After the car industry (revised and updated)
Quicker than I expected, Toyota has announced that it will be abandoning motor vehicle manufacture in Australia by 2017. That presumably will flow through to components manufactures of all kinds.
The impending end of the car industry constitutes the effective end of large scale manufacturing in Australia, at least as the term is ordinarily understood. The remaining manufacturing sector consists mainly of basic processing of agricultural and mineral products for export, along with food and beverages for the domestic market. Elaborately transformed manufactures, on which such high hopes were pinned in the 1980s and 1990s have been declining for years, and will be confined to niche markets once we stop exporting automotive products.
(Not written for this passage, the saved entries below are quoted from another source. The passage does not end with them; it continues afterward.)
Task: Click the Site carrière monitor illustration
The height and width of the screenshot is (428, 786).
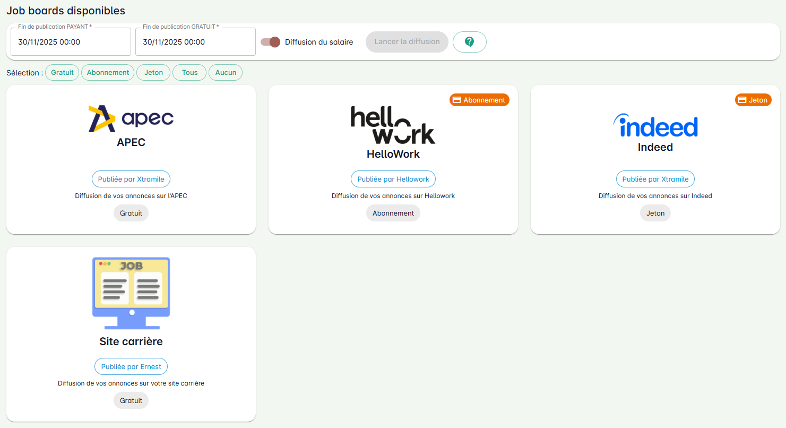Action: [131, 293]
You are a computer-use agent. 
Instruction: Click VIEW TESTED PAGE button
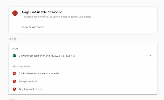(x=33, y=27)
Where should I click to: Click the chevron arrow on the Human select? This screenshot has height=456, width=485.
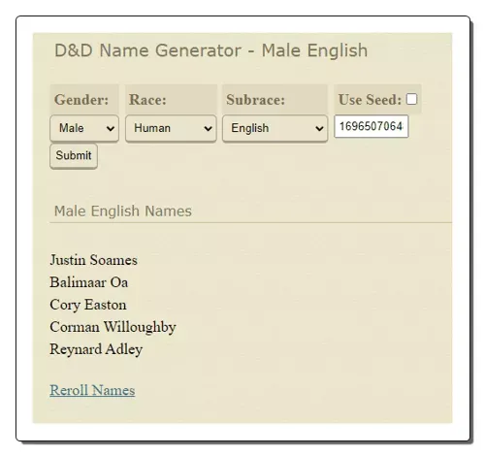[208, 129]
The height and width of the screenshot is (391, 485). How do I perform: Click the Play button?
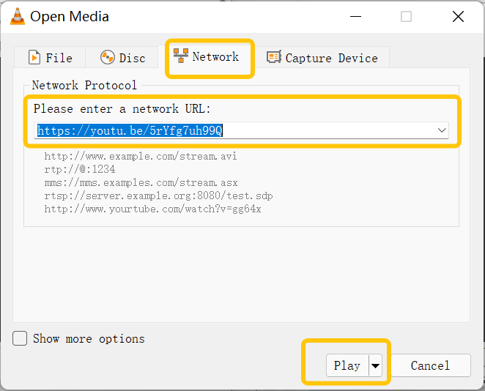click(347, 365)
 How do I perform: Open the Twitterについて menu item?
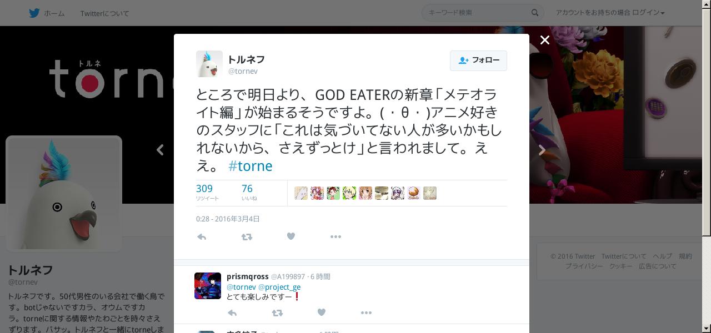click(104, 13)
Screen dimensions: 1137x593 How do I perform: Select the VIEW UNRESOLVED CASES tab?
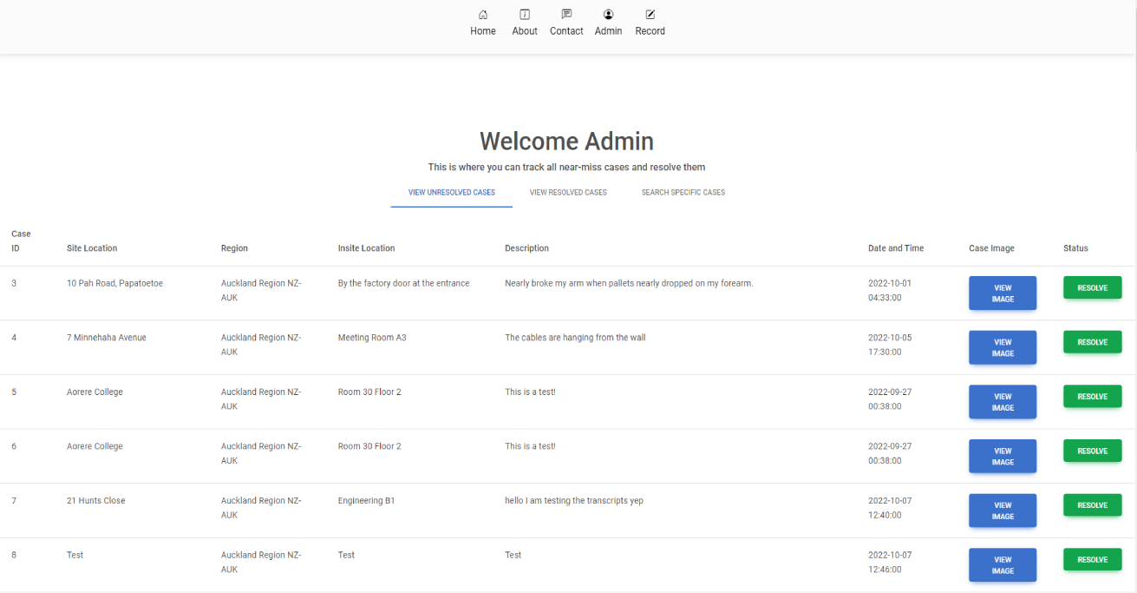[451, 192]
An immediate policy implication of the end of car production is that it’s time to drop a bunch of policies whose rationale was to support the domestic industry. The most obvious candidate is the FBT concession, just reinstated by the Abbott government. But there’s also the maintenance of some of the worlds weakest fuel efficiency standards, driven by the desire not to tilt the playing field against Falcons and Commodores. More generally, a whole range of pro-car policies will need to be reassessed, given that they increase our dependence on imports and therefore our vulnerability to terms of trade shocks.
The other big policy implication is that there is no longer any reason for Australia to have fuel efficiency standards much weaker than those in the rest of the world. The original rationale was to protect local icons like the Falcon and Commodore. Now that all cars will be important, we should demand that they meet the same standards as in their home markets.
Finally, in political terms, the Abbott government’s toughminded attitude on the end of manufacturing represents a striking contrast with its eagerness to help favored groups like the financial sector (including the salary packaging industry) and primary industry. This produces bizarre contradictions. For example, as Peter Touhey of the Victorian Farmers Federation recently noted, the Coalition government is spending more than $1 billion to upgrade privately owned irrigation infrastructure in the Goulburn valley region, but is then unwilling to come up with $25 million to keep the processing end of the industry open.